SET TASK
Output the lines from the line with "Where should I" to the line with "Looking at the", both included, as a JSON list of strings with one string per line and blank lines skipped. Leave the pictures out of the answer.

PROVIDED RECORDS
★ ★ ★
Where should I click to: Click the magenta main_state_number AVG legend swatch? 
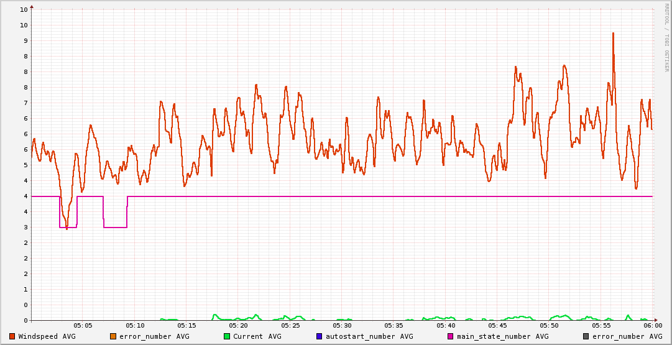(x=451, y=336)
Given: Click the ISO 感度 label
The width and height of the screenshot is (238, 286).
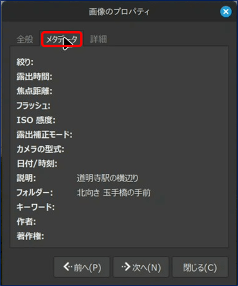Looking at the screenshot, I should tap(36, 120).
★ ★ ★
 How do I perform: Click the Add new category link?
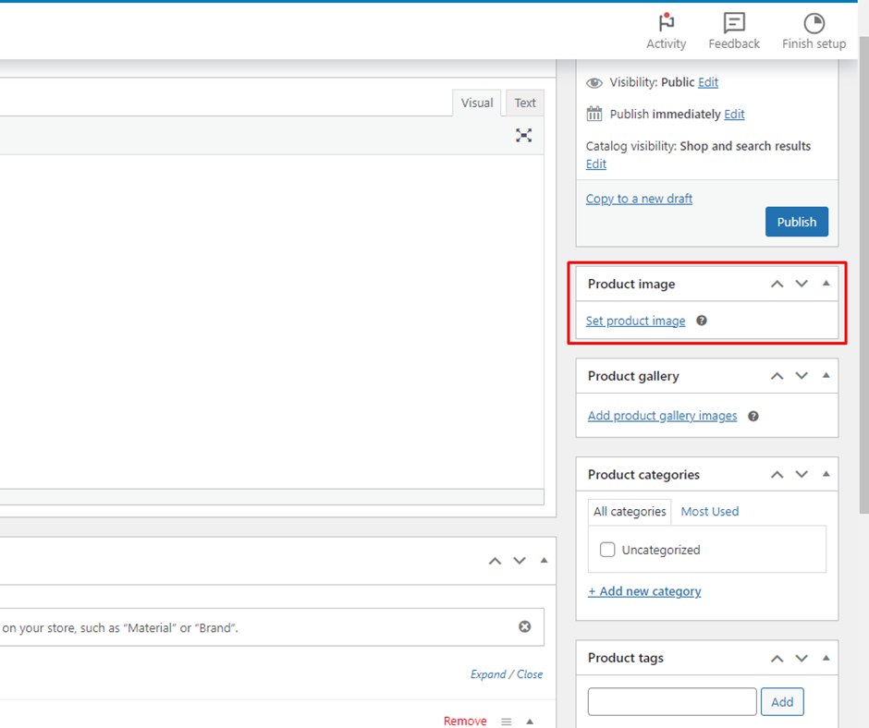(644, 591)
★ ★ ★
THE OUTPUT
[
  "Where should I click to: Click the magenta main_state_number AVG legend swatch? ",
  "(x=451, y=336)",
  "Given: Click the ISO 感度 label",
  "The width and height of the screenshot is (238, 286).",
  "Looking at the screenshot, I should tap(36, 120)."
]